The law is said to have been passed largely to deal with moped thefts, according to the Nevada Department of Motor Vehicles.
Nye County Sheriff’s Office 1st Sgt. Harry Williams said the office is often unable to track down owners of impounded mopeds.
“The law was put in place to be able to track down unregistered scooters, bikes like that because we have a problem with theft. It’s not just scooters, it’s off-road vehicles as well,” Williams said. “So you get a lot of people stealing mopeds, off-road vehicles, and there’s no way to track them down. If they don’t keep their VIN numbers, we are unable to put them in our system and be able to figure out if they are stolen or not.”

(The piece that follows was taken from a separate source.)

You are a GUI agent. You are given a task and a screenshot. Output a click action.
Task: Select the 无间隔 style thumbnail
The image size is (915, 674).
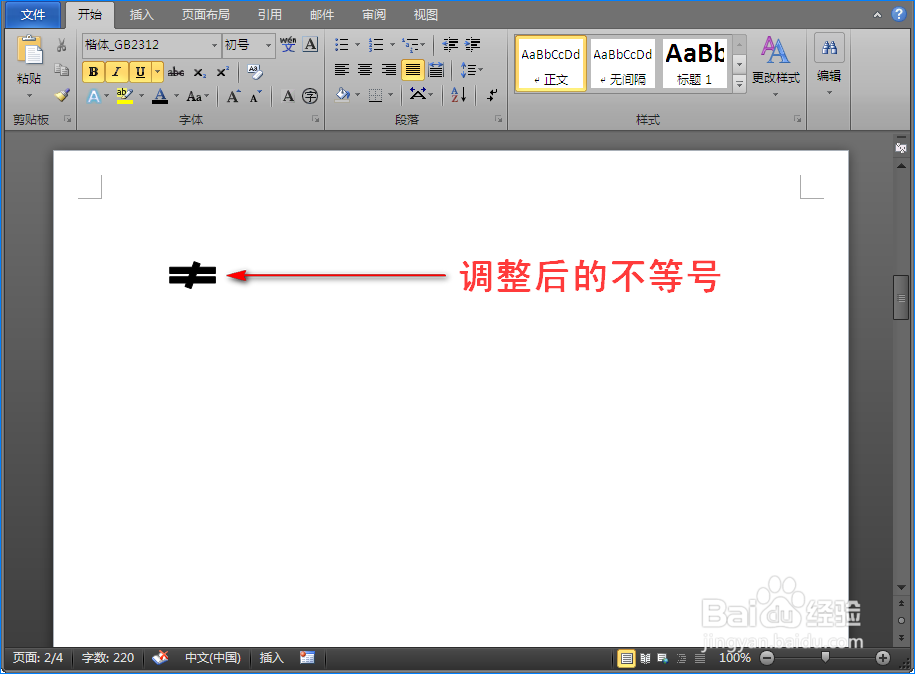(x=622, y=63)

Williams said a lot of people don’t keep the paperwork that has a VIN (vehicle identification number) when they buy mopeds, which makes it difficult to determine if a moped has been stolen.
The Nye County Sheriff’s Office impound yard has a few dozen impounded mopeds, according to Williams.
“If we can’t auction them off or do whatever they do with them after the impound yard, it’s probably sometimes years that they’ve been in there,” Williams said.
As it stands, law enforcement has no easy way to determine whether a moped is stolen or to notify the owner of an impounded vehicle. Once located, owners often have no proof of ownership for their mopeds, the DMV said in a statement.
Sheriff’s Office Sgt. Eric Murphy said the department is typically allowed 90 days to find the owner but often ends up keeping mopeds much longer.
“The way the statute is written, we have to try every means necessary to find the legal owner,” he said. “Some of the means would be running the VIN number, see if we can track it that way or go into the report and see if they listed whom they stopped on a moped, and then we send them a certified letter so we can keep track of it.”
In addition to aiding theft cases, the DMV stated that moped registration will also enhance public safety by ensuring riders are licensed drivers and that the vehicles are registered and insured.
“Moped theft has been a difficult problem,” said Officer Chuck Callaway of the Las Vegas Metropolitan Police Department. “Registration will help in both locating owners and prosecuting offenders.”
To register their mopeds, owners must bring their vehicles to the DMV for an inspection to determine whether the vehicle is a moped and to establish the vehicle identification number.
In rural counties where there is no DMV office, a sheriff or deputy sheriff can complete the inspection, but the vehicle must still be registered in person at a DMV location.
“Make an appointment to register your moped,” said Terri Albertson, director of the Nevada DMV. “This will get you through the process as quickly as possible and help us keep the impact on our offices to a minimum.”
Registration fees for a typical moped will total approximately $60. The price includes a $33 registration fee, one year of Governmental Services Taxes based on vehicle value, license plate fees and miscellaneous charges.
Tax exemptions and fee credits can be applied. An additional title fee will apply if a title is issued.
The moped registration will remain valid as long as the owner retains the vehicle, as there is no annual renewal like most other vehicles.
Murphy said he expects the new law to make it easier to track down owners of mopeds.
“What the new law will do is it will make them have to have that (VIN) number,” Murphy said. “It will be on the vehicle and then, when we run that number, DMV will be able to have a hit on it.”
Mopeds are issued a distinctive moped license plate and the DMV will issue a title to an owner if they can meet the requirements for a title. Otherwise, the owner will receive a registration only.
If the vehicle is determined to be a motorcycle through the DMV inspection or a citation from law enforcement, the owner will have to register and ride it as a motorcycle with annual registration, insurance, helmet use and Class M license, according to the DMV.
Under Nevada law, a “moped” constitutes a motor-driven scooter, motor-driven cycle or similar vehicle that is propelled by a small engine which produces not more than two gross brake horsepower, has a displacement of not more than 50 cubic centimeters or produces not more than 1500 watts final output.
A moped must also reach a maximum speed of not more than 30 miles per hour on a flat surface with not more than one percent grade in any direction when the motor is engaged.
Senate Bill 404 additionally requires any business that sells, leases or rents mopeds to obtain a DMV business license. Information and applications are available on the DMV website at www.dmvnv.com.